What to work on:
Could you rewrite the data starting at the line containing "Given: Tap the @fattjerm mention in the reply" and ending at the line containing "Click the 'Where", replacing "Viewport" with "Window" and leaving everything else unchanged?

Listing:
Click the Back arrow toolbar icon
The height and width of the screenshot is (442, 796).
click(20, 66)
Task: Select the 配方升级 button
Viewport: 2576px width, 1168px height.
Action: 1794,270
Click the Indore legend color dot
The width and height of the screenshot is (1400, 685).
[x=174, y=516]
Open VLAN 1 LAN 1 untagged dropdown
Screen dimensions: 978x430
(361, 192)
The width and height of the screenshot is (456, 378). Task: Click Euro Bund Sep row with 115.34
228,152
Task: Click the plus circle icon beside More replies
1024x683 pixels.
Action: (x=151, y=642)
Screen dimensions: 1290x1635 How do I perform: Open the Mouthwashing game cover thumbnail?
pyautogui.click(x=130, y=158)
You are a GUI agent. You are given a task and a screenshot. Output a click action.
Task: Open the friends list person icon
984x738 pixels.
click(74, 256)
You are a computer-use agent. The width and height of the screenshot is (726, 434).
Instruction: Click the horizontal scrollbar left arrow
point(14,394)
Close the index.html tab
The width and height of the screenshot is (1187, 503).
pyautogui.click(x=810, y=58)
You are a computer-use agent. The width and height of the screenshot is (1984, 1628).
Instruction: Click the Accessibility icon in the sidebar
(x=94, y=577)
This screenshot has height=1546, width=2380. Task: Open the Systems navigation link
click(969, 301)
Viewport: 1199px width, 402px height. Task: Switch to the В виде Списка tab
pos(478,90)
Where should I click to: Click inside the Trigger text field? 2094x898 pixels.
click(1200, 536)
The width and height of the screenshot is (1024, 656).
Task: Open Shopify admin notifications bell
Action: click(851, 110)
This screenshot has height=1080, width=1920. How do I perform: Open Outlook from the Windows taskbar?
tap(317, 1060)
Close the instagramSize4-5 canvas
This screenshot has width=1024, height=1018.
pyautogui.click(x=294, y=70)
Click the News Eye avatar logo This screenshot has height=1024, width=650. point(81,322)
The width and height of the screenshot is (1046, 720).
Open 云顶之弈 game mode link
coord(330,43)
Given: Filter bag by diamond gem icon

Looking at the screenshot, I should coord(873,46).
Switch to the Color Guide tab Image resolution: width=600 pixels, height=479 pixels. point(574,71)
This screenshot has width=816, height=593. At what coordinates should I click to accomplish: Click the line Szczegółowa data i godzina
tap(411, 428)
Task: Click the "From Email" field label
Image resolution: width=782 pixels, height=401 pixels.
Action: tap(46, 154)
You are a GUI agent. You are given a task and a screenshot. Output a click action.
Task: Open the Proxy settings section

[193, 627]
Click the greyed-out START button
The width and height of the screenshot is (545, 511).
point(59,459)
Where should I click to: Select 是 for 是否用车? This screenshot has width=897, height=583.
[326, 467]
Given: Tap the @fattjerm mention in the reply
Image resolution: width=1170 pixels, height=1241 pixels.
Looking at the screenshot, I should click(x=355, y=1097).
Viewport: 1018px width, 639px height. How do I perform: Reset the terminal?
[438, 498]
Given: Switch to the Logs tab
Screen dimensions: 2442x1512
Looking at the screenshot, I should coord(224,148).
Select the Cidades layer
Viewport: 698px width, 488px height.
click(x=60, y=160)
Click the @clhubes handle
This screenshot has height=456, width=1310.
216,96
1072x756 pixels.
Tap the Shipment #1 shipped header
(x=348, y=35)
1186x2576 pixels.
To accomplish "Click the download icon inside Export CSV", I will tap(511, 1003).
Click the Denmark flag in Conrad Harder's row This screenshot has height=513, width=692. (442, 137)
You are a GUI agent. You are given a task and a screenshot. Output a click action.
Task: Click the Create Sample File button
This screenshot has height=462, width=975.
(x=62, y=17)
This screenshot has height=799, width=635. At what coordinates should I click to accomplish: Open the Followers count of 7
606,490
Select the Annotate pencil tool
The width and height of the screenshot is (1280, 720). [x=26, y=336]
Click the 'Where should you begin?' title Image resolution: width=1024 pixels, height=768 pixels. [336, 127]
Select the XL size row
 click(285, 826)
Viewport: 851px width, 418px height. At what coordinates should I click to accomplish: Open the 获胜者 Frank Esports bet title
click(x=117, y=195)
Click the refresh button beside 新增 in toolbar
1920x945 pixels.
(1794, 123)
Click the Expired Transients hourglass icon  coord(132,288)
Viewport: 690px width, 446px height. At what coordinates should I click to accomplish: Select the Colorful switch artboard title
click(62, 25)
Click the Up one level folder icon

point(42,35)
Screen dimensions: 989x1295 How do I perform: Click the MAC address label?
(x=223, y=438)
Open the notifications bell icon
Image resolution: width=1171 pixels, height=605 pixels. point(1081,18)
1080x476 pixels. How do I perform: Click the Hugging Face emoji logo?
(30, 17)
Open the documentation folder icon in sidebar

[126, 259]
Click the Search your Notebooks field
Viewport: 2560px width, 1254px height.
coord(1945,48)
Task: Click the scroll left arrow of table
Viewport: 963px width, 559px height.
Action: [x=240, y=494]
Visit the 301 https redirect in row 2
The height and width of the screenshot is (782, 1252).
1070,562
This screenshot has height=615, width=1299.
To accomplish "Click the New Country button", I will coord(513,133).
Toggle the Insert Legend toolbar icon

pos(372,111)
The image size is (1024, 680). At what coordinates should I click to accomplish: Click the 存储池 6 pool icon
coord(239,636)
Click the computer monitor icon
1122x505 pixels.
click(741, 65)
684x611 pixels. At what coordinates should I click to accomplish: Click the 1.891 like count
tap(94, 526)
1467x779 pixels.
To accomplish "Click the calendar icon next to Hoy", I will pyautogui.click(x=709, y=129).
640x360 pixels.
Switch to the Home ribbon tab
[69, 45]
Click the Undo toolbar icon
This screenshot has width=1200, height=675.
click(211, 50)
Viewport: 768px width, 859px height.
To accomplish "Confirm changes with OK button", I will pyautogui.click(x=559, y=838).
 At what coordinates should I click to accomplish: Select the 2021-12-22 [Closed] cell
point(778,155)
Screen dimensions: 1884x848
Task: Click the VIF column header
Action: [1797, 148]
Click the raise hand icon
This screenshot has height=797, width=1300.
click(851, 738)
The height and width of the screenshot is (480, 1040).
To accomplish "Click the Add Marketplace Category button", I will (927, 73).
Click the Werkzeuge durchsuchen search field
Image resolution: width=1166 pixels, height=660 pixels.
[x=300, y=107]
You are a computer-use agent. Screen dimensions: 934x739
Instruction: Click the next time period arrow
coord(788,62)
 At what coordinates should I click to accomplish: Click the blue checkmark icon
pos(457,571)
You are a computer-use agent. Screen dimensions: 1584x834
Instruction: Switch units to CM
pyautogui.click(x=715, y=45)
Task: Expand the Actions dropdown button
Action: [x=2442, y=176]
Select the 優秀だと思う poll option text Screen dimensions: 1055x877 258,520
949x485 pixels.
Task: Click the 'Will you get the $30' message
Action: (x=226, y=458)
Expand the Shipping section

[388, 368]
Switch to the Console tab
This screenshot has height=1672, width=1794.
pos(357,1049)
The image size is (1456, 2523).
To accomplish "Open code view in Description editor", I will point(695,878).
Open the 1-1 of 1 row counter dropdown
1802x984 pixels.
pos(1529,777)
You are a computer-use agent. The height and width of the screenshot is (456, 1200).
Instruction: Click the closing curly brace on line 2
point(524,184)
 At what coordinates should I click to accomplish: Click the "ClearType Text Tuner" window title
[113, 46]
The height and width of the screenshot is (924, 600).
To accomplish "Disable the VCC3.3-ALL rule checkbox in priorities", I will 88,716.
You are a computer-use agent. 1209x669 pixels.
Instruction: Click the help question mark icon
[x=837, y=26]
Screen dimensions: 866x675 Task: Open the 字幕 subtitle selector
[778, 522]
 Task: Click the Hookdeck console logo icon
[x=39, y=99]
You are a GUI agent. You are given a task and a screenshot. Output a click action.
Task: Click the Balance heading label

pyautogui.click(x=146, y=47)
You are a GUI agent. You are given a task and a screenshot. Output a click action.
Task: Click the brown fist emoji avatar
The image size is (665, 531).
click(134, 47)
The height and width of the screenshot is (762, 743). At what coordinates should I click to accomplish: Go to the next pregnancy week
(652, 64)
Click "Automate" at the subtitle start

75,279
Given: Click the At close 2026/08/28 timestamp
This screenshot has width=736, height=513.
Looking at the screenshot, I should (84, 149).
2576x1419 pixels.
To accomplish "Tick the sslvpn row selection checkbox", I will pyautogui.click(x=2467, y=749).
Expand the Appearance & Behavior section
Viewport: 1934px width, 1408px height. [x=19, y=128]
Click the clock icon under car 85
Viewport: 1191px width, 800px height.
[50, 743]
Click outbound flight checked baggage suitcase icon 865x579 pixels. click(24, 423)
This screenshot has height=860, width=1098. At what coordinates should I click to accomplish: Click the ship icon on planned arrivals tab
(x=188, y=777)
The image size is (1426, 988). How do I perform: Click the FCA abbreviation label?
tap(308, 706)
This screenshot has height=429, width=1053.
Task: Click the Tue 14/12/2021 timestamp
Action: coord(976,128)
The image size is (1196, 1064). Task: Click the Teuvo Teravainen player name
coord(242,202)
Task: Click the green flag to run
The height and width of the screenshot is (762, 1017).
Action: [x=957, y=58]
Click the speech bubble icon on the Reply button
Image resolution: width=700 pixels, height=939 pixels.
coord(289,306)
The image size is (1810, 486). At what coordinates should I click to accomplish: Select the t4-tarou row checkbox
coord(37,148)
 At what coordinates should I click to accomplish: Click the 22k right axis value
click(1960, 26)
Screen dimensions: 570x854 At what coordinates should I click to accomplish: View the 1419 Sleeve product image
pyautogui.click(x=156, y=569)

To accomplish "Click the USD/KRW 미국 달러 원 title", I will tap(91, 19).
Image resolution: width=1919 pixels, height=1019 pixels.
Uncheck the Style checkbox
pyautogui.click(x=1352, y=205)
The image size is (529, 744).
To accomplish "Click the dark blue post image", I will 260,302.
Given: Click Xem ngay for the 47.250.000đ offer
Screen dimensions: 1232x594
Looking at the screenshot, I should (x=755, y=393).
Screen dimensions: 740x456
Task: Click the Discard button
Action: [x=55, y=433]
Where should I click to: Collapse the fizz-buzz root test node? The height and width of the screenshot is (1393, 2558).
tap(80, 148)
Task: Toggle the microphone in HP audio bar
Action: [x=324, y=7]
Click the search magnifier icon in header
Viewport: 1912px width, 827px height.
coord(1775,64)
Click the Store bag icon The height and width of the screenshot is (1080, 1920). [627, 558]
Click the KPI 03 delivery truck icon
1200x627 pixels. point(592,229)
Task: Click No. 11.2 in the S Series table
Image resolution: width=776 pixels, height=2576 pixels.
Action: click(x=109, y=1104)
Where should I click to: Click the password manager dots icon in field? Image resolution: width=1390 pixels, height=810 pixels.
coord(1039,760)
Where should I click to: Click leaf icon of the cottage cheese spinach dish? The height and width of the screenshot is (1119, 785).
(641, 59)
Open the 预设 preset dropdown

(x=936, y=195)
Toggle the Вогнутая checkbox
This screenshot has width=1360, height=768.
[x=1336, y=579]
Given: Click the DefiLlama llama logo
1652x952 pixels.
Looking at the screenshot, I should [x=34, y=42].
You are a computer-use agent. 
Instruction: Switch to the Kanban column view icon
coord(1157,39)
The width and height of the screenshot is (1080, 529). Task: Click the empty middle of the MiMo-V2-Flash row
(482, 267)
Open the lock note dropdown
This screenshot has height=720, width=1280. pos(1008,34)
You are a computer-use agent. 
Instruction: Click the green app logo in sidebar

Complete response:
Given: Tap the @fattjerm mention in the reply
Image resolution: width=1170 pixels, height=1241 pixels.
Looking at the screenshot, I should click(x=355, y=1097).
Window: 1018px width, 639px height. How do I perform: Reset the terminal?
[438, 498]
Given: Switch to the Logs tab
Screen dimensions: 2442x1512
Looking at the screenshot, I should coord(224,148).
Select the Cidades layer
Window: 698px width, 488px height.
click(x=60, y=160)
Click the @clhubes handle
This screenshot has height=456, width=1310.
216,96
1072x756 pixels.
Tap the Shipment #1 shipped header
(x=348, y=35)
1186x2576 pixels.
To accomplish "Click the download icon inside Export CSV", I will tap(511, 1003).
Click the Denmark flag in Conrad Harder's row This screenshot has height=513, width=692. (442, 137)
You are a GUI agent. You are given a task and a screenshot. Output a click action.
Task: Click the Create Sample File button
This screenshot has height=462, width=975.
(x=62, y=17)
This screenshot has height=799, width=635. At what coordinates should I click to accomplish: Open the Followers count of 7
606,490
Select the Annotate pencil tool
The width and height of the screenshot is (1280, 720). [x=26, y=336]
Click the 'Where should you begin?' title Image resolution: width=1024 pixels, height=768 pixels. [336, 127]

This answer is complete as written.